This JSON Patch request will copy the firstName to lastName field , then change the firstName value to "John". The next operation is remove the school value and add male gender to this "id=1" student resource. After this JSON Path is applied, the target resource will be modified to: {"firstName":"John","gender":"male","id":1,"lastName":"Taylor"}. The operation keyword here can be "add", "remove", "replace", "move", "copy", or "test". The "path" value must be a JSON Pointer value to point the part to apply this JSON Patch.

Unlike use the operation keyword to patch the target resource, JSON Merge Patch request directly send the expect json change and RestEasy merge this change to target resource which identified by the request URI. Like the below JSON Merge Patch request, it remove the "school" value and change the "firstName" to "Green". This is much straightforward:


             PATCH /StudentPatchTest/students/1 HTTP/1.1
             Content-Type: application/merge-patch+json
             Content-Length: 34
             Host: localhost:8090
             Connection: Keep-Alive
             {"firstName":"Green","school":null}
             
            

Enable JSON Patch or JSON Merge Patch only needs correctly annotate the resource method with mediaType: @Consumes(MediaType.APPLICATION_JSON_PATCH_JSON) is to enable JSON Patch and @Consumes("application/merge-patch+json") to enable JSON Merge Patch:


            @GET
            @Path("/{id}")
            @Consumes(MediaType.APPLICATION_JSON)
            @Produces(MediaType.APPLICATION_JSON)
            public Student getStudent(@PathParam("id") long id)
            {
            Student student = studentsMap.get(id);
            if (student == null)
            {
            throw new NotFoundException();
            }
            return student;
            }
            @PATCH
            @Path("/{id}")
            @Consumes(MediaType.APPLICATION_JSON_PATCH_JSON)
            @Produces(MediaType.APPLICATION_JSON)
            public Student patchStudent(@PathParam("id") long id, Student student)
            {
            if (studentsMap.get(id) == null)
            {
            throw new NotFoundException();
            }
            studentsMap.put(id, student);
            return student;
            }
            @PATCH
            @Path("/{id}")
            @Consumes("application/merge-patch+json")
            @Produces(MediaType.APPLICATION_JSON)
            public Student mergePatchStudent(@PathParam("id") long id, Student student)
            {
            if (studentsMap.get(id) == null)
            {
            throw new NotFoundException();
            }
            studentsMap.put(id, student);
            return student;
            }
            
            

Note

Before create JSON Patch or JSON Merge Patch resource method, there must be a GET method to get this target resource.

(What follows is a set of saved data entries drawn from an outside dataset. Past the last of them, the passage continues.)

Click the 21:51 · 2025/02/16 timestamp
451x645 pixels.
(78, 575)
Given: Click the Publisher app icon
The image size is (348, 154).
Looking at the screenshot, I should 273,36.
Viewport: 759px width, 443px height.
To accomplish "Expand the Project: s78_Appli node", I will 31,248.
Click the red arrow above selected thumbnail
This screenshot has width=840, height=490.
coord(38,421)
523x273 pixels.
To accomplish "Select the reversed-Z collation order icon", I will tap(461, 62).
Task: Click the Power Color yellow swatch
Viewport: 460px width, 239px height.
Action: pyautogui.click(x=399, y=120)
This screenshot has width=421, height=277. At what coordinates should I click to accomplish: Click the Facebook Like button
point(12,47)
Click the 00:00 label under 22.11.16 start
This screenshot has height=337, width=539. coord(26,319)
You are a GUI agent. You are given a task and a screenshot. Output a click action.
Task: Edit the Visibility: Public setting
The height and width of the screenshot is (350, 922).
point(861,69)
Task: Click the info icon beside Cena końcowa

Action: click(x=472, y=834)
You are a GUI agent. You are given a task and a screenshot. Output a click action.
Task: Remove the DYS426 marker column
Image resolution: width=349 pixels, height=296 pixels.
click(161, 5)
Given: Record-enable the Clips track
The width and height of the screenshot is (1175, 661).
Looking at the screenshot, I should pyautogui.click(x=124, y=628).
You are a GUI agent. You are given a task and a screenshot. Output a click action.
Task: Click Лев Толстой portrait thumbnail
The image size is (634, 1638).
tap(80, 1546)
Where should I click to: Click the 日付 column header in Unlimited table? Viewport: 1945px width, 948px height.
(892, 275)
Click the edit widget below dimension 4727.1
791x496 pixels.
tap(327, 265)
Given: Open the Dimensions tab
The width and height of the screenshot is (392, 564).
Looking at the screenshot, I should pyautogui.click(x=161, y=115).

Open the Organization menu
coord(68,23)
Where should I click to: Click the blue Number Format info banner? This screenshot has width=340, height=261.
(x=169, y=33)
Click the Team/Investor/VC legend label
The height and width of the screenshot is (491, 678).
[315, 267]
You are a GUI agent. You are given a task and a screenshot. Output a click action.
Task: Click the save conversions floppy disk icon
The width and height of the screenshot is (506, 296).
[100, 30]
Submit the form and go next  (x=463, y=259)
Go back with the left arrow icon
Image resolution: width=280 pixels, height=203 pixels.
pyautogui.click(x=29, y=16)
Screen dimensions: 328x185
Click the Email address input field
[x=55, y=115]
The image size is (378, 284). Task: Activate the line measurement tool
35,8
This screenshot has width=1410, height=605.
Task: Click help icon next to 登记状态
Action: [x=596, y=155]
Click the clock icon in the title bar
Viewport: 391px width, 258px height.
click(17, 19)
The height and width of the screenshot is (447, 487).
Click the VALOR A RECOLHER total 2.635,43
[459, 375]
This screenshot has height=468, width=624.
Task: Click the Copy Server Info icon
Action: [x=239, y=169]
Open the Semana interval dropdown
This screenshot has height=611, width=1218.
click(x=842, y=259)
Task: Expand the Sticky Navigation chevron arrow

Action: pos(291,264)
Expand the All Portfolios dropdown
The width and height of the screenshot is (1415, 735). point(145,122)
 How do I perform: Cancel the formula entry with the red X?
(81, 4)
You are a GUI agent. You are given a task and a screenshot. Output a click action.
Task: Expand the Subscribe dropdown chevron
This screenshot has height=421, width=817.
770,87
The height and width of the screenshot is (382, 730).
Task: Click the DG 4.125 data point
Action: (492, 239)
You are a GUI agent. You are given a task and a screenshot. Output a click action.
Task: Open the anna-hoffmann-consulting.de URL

As above code example, the first resource method is responsible for getting the target resource to apply patch.

It requires the patch filter to enable JSON Patch or JSON Merge Patch. The RestEasy PatchMethodFilter is enabled by default. This filter can be disabled by setting "resteasy.patchfilter.disabled" to true as described in Section 3.5, “Configuration switches”.

Client side needs create these json objects and send it with http PATCH method.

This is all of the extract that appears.